Andrea Turrini said the following on 05/12/2013 09:42 AM:
On 05/12/2013 03:06 PM, Anton Aylward wrote:
Andrea Turrini said the following on 05/12/2013 08:19 AM:
This topic is the use case: how can I remove specific directories inside /tmp after 3 days while keeping the 10 days /tmp general cleaning?
Stated like that it is inadequate.
* Three days after what?
After the creation time, or whatever is used for comparing with the age.
DANGER WILL ROBINSON! DANGER! Go though the rest of the file system and look at directories that were CREATED many days ago that contain newly created files or at least files that were created long after the directories or the parent directory of those directories were.
* Why? Are they taking up needed space?
They are filling /tmp thus making more difficult to visually look for files in /tmp. And I do not see why if they are not taking up needed space, then this should not be a problem. Are you saying that since they do not take up needed space, then it is OK to let them to fill [/var]/tmp without bounds?
First, what's this 'without bounds'? Second, are they really taking up space? Try running 'df' and see if your /tmp is critical. it sounds like this is an aesthetic argument, which is really unanswerable. I see other 'junk' created in my /tmp from things like ssh, adobe, various caches, ssh and gpg, plugins to thunderbird, PPD files from CUPS (LOTS! of them!), email attachment files I've viewed, and more. All these are more significant than empty directories. As for the aesthetics - what are you looking for in /tmp? Because if that is the real issue then THAT is the core of the "use case", not deletion. Well, what about /var/spool/postfix? Under ./defer and ./deferred there are many directories and hopefully they are empty. Are you going to add those to your list of directories to delete? Why not? Oh, right, its not an aesthetic issue.
* What if they are still in use or still needed by some active process or process that will become active periodically?
If I know this can not happen, then this is not a problem. If I am not sure, I can change the age or keep the dirs there.
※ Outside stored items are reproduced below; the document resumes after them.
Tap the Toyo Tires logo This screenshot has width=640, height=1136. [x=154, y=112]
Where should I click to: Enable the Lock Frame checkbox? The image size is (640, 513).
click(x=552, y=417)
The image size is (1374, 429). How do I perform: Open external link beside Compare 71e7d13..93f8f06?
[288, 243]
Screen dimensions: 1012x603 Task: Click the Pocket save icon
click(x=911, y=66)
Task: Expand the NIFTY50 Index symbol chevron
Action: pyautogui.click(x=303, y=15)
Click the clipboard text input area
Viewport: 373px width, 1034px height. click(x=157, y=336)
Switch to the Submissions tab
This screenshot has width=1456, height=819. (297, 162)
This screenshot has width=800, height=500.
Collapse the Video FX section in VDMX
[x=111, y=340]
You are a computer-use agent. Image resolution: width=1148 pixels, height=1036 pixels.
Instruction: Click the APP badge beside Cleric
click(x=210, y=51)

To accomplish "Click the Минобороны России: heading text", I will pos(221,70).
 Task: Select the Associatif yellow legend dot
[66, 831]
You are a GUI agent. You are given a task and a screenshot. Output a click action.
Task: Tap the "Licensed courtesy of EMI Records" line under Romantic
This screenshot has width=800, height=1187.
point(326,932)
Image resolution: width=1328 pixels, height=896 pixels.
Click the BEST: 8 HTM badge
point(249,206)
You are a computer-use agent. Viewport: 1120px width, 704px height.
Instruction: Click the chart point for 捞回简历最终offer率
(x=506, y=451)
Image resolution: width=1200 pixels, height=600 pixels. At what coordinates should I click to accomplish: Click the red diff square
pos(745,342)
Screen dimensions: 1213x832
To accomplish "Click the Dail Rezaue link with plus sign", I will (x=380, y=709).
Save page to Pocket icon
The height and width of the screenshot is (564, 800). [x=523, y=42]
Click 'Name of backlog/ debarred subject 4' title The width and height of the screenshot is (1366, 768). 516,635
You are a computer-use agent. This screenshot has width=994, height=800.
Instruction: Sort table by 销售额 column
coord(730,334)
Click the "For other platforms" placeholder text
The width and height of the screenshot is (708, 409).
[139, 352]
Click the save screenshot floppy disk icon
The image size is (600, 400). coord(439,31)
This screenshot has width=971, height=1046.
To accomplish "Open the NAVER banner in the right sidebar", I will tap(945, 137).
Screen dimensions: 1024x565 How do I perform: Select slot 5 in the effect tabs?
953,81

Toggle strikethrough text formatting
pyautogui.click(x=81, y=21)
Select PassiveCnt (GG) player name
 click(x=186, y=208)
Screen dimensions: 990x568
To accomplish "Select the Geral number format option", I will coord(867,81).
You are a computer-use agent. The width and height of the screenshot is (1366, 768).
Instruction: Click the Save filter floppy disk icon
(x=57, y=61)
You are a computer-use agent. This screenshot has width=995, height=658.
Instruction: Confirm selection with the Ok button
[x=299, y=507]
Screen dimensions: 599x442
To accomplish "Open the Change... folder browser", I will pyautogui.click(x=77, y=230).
I wouldn't fiddle with the age of system created directories if I were you. There's an IF here that remains unfulfilled.
BTW, this argument affects also the current system provided files wrt content (if any) of such directories: since
X /tmp/systemd-private-*
and from the manpage: X: Ignore a path during cleanup. Use this type to prevent path removal as controlled with the Age parameter. Note that if path is a directory, content of a directory is not excluded from clean-up, only directory itself. Lines of this type accept shell-style globs in place of normal path names.
That seems good advice and translates, in my mind, to 'leave it alone. The 'contents' might take up space or belong to aged/dead processes and they will be cleaned up.
Can you ensure that everything is OK if the content is still in use or still needed by some active process or process that will become active periodically?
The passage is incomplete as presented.